En daarmee heb ik eigenlijk al mijn tweede vaststelling aangestipt: de afschuwelijke ervaring van de Tweede Wereldoorlog, waaruit zogezegd de Europese integratie als vredesproject zou gevolgd zijn, heeft dezelfde generatie van politici die de ‘integratie’ op gang brachten er niet van weerhouden buitengewoon wreedaardige militaire operaties en regelrechte oorlogen te (laten) voeren. Het kan niet symbolischer: op 8 mei 1945, het eind van de wereldoorlog, doen Franse militairen in Algerije een betoging voor onafhankelijkheid uitmonden in een bloedbad, dat aan duizenden Algerijnen het leven kost; dat is maar het voorspel van de buitengewoon wrede Sétif-oorlog die nog tot 1962 zou duren en nog honderdduizenden Algerijnse doden zou eisen. Daarvóór, tot 1954, was het ook allesbehalve voor een vredesmissie dat het Franse leger in Vietnam opereerde alvorens het afdroop en de (napalm-)fakkel doorgaf aan de Amerikanen. De weerzin voor wapengeweld was ook niet sterk genoeg om Fransen en Britten ervan te weerhouden met de Israëli’s samen te spannen in een militaire operatie tegen Nasser, die het aangedurfd had het Suezkanaal te nationaliseren (1956). Troepen uit West-Europa ook voor de Koreaanse “oorlog tegen het communisme” (1950-1953).

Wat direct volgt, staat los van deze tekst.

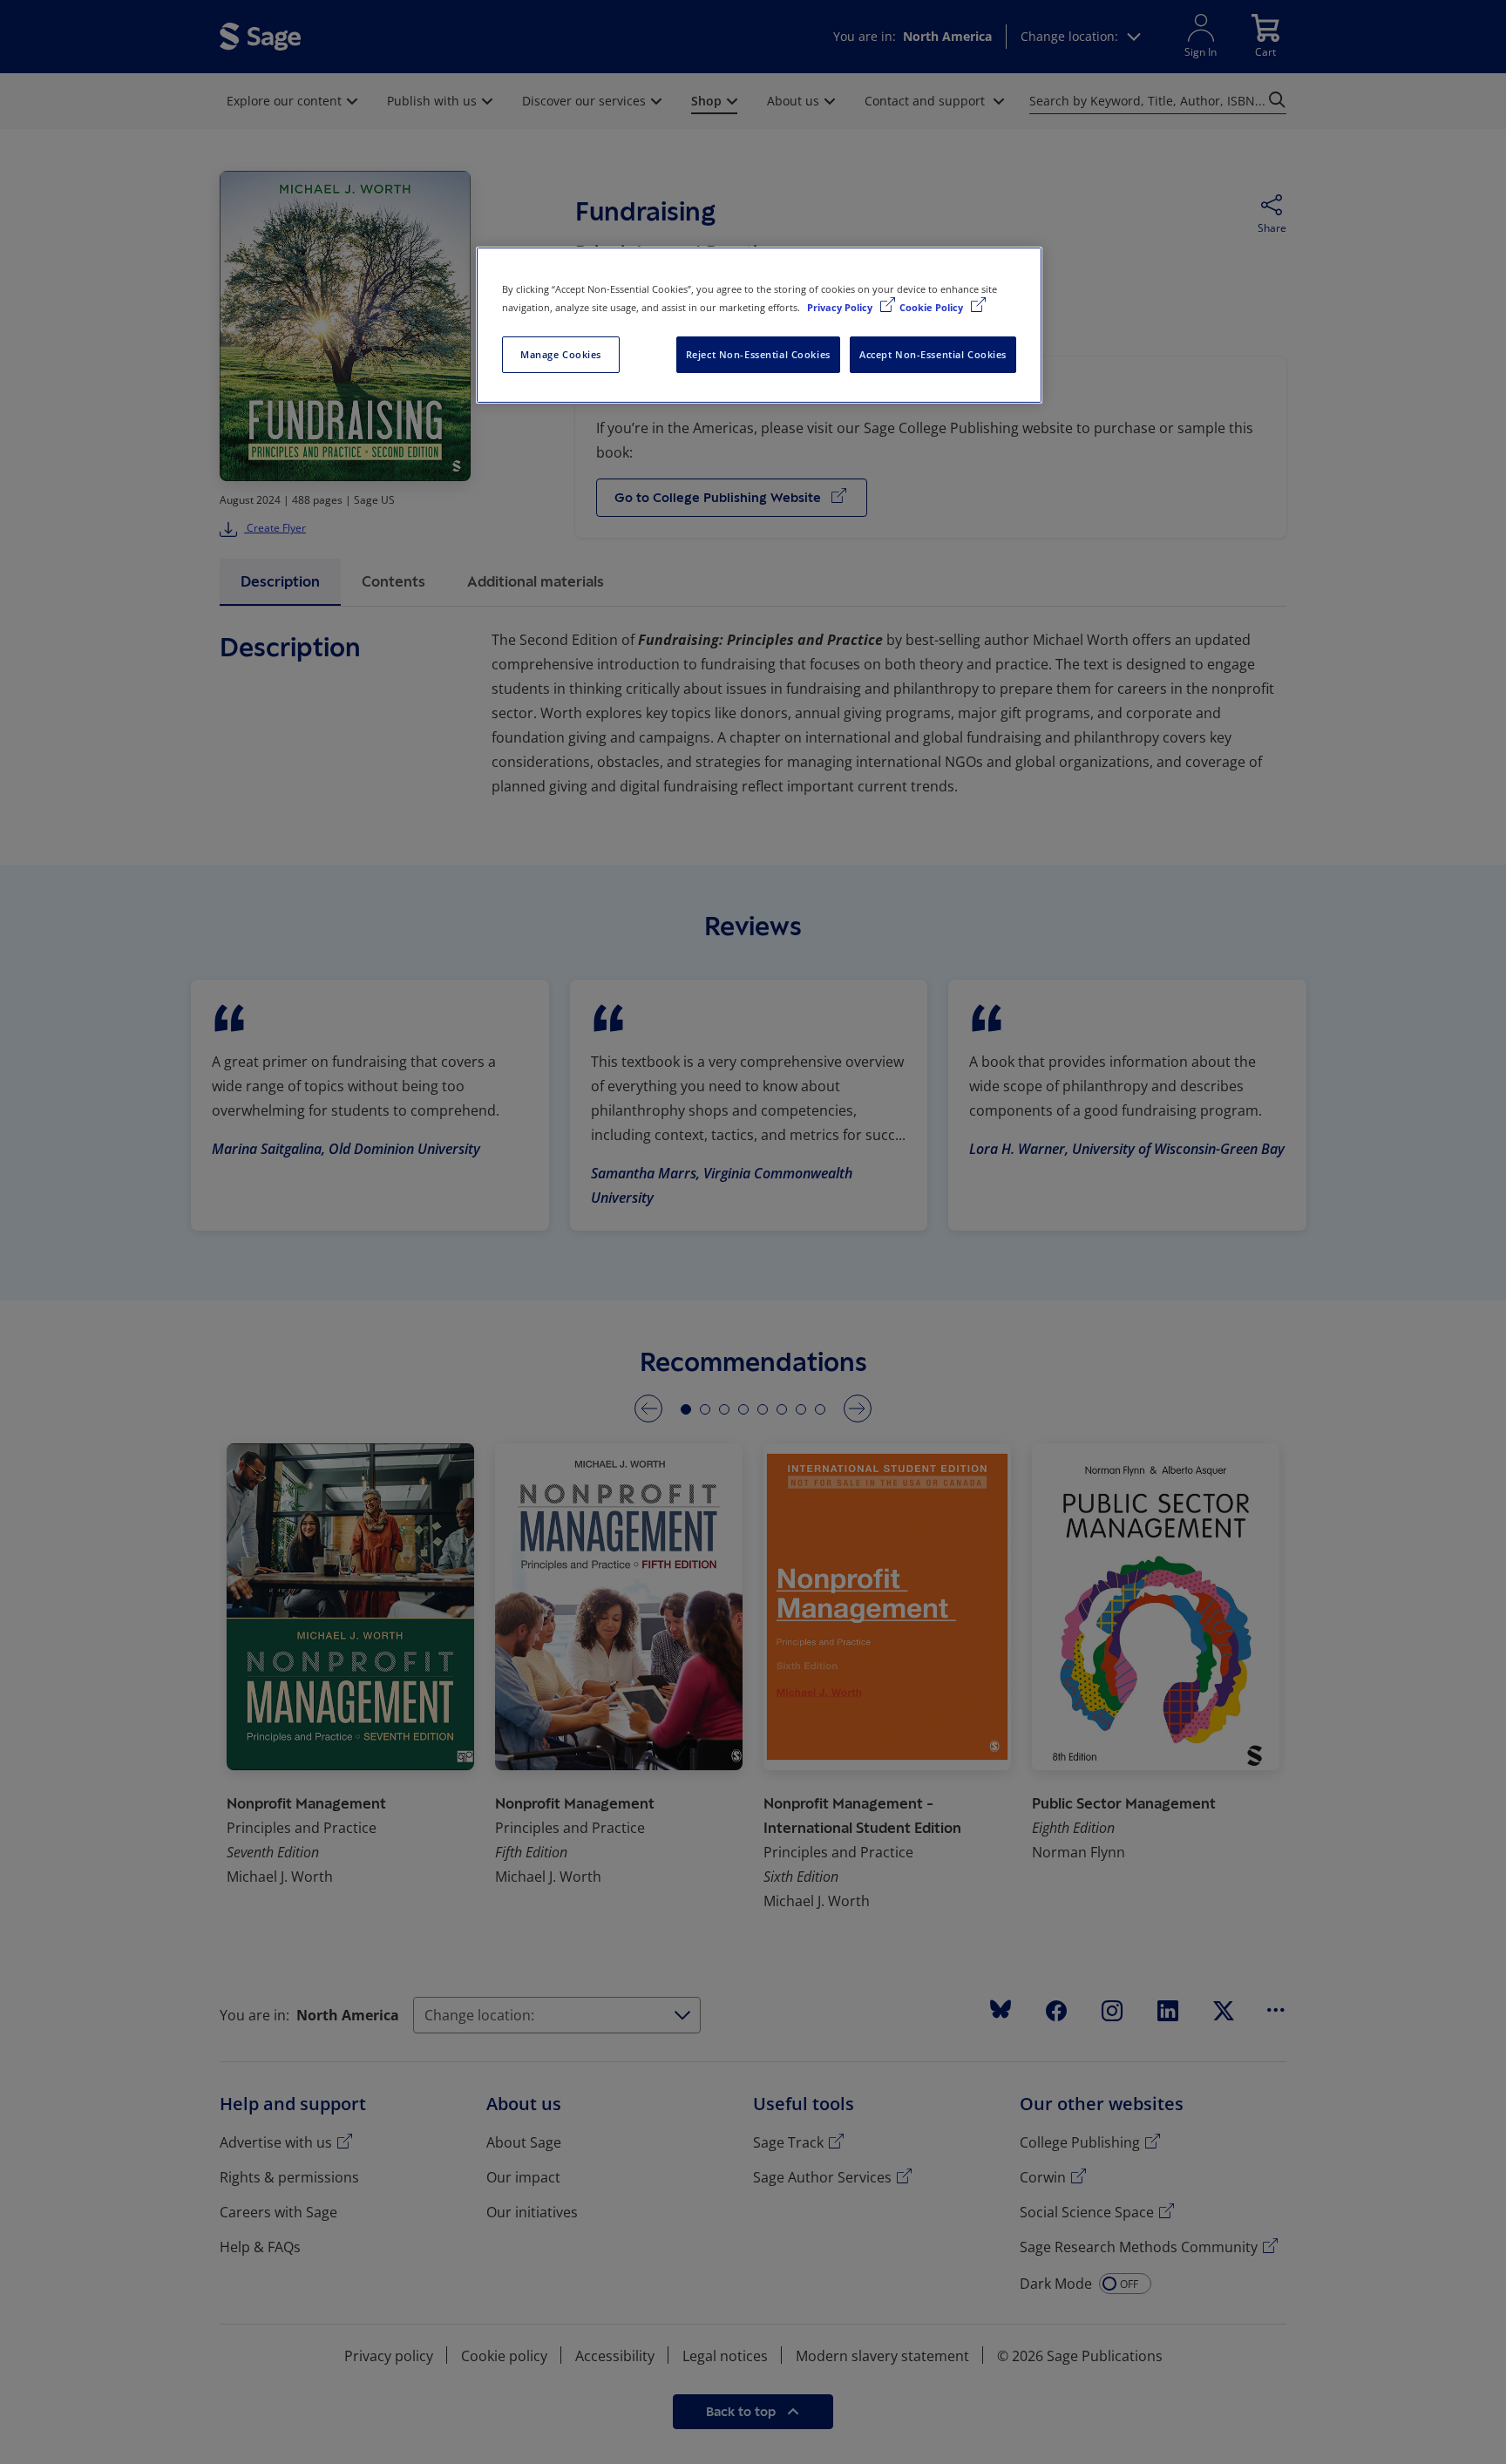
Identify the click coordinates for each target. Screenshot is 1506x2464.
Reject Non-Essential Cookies (758, 354)
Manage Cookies (560, 354)
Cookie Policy (932, 307)
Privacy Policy (841, 307)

De thesis dat de Europese leiders uit de Tweede Wereldoorlog kwamen met een sterke wil om oorlogen voortaan uit te bannen moet dus minstens gepreciseerd worden. Het motto was blijkbaar niet “Nooit meer oorlog!” maar “Nooit meer oorlog in West-Europa”. Belangrijk verschil! Ook de meest oorlogszuchtige regimes hebben van oudsher geprobeerd zoveel mogelijk hun eigen grondgebied van vernielingen te vrijwaren. Maar zelfs als het er alleen om te doen is je thuisland van calamiteiten te vrijwaren, moet je uitkijken naar wat er in je omgeving gebeurt. In de geglobaliseerde wereld van vandaag is je omgeving héél ruim, de oorsprong van de vluchtelingen op de Middellandse Zee is daar getuige van. Je kunt er dus moeilijk buiten: zelfs voor een ‘egoïstisch’ vredesproject gericht op het vrijwaren van de eigen omgeving is een globale vredespolitiek nodig.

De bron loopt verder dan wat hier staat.